**Quoted passage:**

Here, the state trial court entered judgment against Petitioner on February 8, 2011 (see Docket Entry 1 at 40-41), and Petitioner did not appeal his conviction further (Docket Entry 1, ¶¶ 8, 9). As Respondent has asserted (Docket Entry 8 at 2-3), and Petitioner has failed to contest (see Docket Entry 11), Petitioner's conviction became final on February 8, 2011, because he pleaded guilty and received a sentence in the mitigated sentencing range for his class of offense (Class D felony) and prior record level (Level II). See N.C. Gen. Stat. § 15A-1340.17(c) and (e)(2009). In North Carolina, defendants who plead guilty have very limited grounds on which they can appeal. See State v. Smith, 193 N.C. App. 739, 741-42, 668 S.E.2d 612, 613-14 (2008) (enumerating limited grounds for appeal for defendants who plead guilty); see also N.C. Gen. Stat. §§ 15A-979(b) & 15A-1444. Petitioner has not alleged or otherwise shown that any of these grounds existed and thus he had no right to appeal. Under these circumstances, Petitioner's time to file a habeas petition in this Court began to run on February 8, 2011. Hairston v. Beck, 345 F. Supp. 2d 535, 537 (M.D.N.C. 2004); accord Redfear v. Smith, No. 5:07CV73-03-MU, 2007 WL 3046345, at *2 (W.D.N.C. Oct. 17, 2007) (unpublished); Marsh v. Beck, No. 1:06CV1108, 2007 WL 2793444, at *2 (M.D.N.C. Sept. 26, 2007) (unpublished). The limitations period then ran for 365 days until it expired a year later on February 8, 2012, nine months before Petitioner brought this action under § 2254.
Even if Petitioner had possessed a right to appeal, any such right would have expired 14 days after the trial court entered judgment against him. See N.C. R. App. P., Rule 4(a)(2). Given when Petitioner filed his instant Petition, those 14 days would not affect the timeliness analysis.
Petitioner did make certain state collateral filings, which generally toll the federal habeas deadline for "the entire period of state post-conviction proceedings, from initial filing to final disposition by the highest court (whether decision on the merits, denial of certiorari, or expiration of the period of time to seek further appellate review)." Taylor v. Lee, 186 F.3d 557, 561 (4th Cir. 1999). Petitioner, however, did not make any collateral filings in the state courts until June 26, 2012, well after his time to file a federal habeas claim had already expired. State filings made after the federal limitations period has passed do not restart or revive the filing period. See Minter v. Beck, 230 F.3d 663, 665 (4th Cir. 2000).
Petitioner does not dispute the foregoing time-line, but he does advance three reasons why he believes the Court should consider the Petition despite its untimeliness. (Docket Entry 1, ¶ 18; Docket Entry 11 at 1.) In other words, Petitioner requests equitable tolling, which doctrine the Supreme Court has ruled applicable in this context, Holland v. Florida, 560 U.S. ___, ___, 130 S. Ct. 2549, 2562 (2010). Equitable tolling may apply when a petitioner "shows '(1) that he has been pursuing his rights diligently, and (2) that some extraordinary circumstance stood in his way' and prevented timely filing." Id. (quoting Pace v. DiGuglielmo, 544 U.S. 408, 418 (2005)) (emphasis added).

**Recorded information:**
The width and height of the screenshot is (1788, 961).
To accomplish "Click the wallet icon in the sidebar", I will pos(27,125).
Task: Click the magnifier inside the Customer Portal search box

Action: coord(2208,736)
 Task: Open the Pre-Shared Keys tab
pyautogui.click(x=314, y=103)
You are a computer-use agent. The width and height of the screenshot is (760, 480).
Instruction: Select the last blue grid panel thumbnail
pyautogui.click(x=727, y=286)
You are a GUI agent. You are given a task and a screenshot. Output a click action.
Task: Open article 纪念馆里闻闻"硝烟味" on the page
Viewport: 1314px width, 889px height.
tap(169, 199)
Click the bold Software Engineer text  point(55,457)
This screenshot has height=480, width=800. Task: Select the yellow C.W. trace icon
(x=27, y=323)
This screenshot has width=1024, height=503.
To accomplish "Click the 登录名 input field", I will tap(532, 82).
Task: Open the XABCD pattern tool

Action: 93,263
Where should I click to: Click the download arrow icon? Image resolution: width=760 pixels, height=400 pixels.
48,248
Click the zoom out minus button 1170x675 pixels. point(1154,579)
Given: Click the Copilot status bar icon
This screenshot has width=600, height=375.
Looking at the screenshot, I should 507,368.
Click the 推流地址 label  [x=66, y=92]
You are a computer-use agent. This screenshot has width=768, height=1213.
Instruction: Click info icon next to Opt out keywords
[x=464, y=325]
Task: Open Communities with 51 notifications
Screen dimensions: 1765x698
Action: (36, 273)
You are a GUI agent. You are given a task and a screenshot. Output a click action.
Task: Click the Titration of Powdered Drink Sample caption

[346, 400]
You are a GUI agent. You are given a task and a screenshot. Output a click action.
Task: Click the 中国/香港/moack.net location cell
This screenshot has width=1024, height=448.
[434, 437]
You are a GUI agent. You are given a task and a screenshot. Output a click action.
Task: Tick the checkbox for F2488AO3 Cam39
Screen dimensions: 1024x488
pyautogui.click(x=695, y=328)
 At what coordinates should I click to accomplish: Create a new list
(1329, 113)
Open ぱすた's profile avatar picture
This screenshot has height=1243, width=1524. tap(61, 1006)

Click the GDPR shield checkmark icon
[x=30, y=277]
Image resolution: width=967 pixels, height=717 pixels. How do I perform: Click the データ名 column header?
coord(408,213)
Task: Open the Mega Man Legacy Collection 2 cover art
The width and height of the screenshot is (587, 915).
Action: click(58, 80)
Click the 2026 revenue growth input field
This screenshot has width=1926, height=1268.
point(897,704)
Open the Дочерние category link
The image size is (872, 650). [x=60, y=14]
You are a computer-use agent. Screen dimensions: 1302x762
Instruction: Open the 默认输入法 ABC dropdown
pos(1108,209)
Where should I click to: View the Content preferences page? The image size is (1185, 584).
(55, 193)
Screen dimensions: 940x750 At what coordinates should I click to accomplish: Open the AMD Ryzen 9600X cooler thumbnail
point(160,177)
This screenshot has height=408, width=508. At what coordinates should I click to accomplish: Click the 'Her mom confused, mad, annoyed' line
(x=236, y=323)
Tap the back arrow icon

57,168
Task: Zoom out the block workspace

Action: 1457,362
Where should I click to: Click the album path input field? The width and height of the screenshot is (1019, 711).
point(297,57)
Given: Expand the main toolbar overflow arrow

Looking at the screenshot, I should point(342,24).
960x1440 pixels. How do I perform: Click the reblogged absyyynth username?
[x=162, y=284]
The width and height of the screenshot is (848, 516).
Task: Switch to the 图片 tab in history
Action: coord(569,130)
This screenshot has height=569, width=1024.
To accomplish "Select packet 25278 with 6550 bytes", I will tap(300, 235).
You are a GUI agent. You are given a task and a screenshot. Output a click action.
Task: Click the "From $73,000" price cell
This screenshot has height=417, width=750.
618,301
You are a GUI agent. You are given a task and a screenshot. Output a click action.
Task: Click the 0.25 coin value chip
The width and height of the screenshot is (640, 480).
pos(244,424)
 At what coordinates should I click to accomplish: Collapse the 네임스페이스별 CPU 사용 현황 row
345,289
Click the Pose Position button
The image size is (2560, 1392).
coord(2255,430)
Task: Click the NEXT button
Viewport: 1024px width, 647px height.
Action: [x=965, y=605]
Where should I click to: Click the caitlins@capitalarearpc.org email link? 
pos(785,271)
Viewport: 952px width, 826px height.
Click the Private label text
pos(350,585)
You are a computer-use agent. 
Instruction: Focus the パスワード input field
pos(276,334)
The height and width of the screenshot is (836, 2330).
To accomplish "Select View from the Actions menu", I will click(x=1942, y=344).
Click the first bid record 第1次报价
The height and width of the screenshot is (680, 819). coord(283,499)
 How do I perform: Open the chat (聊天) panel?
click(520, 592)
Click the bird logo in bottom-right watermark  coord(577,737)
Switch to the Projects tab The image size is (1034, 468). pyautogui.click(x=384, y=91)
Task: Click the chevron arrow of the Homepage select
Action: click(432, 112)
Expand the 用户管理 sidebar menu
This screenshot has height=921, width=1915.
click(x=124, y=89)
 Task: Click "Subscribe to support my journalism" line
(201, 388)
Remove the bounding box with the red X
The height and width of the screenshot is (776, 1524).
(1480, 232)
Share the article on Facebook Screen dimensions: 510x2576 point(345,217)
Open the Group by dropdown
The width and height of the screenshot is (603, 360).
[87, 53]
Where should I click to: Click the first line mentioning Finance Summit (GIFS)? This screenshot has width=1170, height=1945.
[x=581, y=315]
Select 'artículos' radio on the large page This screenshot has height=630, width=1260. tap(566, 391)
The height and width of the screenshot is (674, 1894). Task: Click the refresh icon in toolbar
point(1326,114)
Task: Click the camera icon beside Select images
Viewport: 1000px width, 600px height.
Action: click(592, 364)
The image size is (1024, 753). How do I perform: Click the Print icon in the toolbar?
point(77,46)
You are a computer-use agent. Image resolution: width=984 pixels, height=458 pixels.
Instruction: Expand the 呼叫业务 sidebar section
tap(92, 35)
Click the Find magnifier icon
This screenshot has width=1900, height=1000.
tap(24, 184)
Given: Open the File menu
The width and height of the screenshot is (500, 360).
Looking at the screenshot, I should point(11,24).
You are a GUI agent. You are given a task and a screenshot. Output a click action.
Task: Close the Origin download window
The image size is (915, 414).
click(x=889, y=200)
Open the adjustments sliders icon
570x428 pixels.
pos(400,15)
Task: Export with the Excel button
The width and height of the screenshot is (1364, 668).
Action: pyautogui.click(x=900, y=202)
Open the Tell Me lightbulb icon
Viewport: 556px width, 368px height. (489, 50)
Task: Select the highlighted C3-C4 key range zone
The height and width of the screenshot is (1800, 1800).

**What you need to do:**
1 > Could you put this sentence from the court opinion into Spanish: "State filings made after the federal limitations period has passed do not restart or revive the filing period."
2 > According to the court opinion, when did Petitioner first make any collateral filings in the state courts?
These lines have no connection to the court opinion.

**Answers to the exercises:**
1 > Las presentaciones estatales realizadas después de que ha vencido el plazo de prescripción federal no reinician ni reviven el plazo de presentación.

2 > June 26, 2012.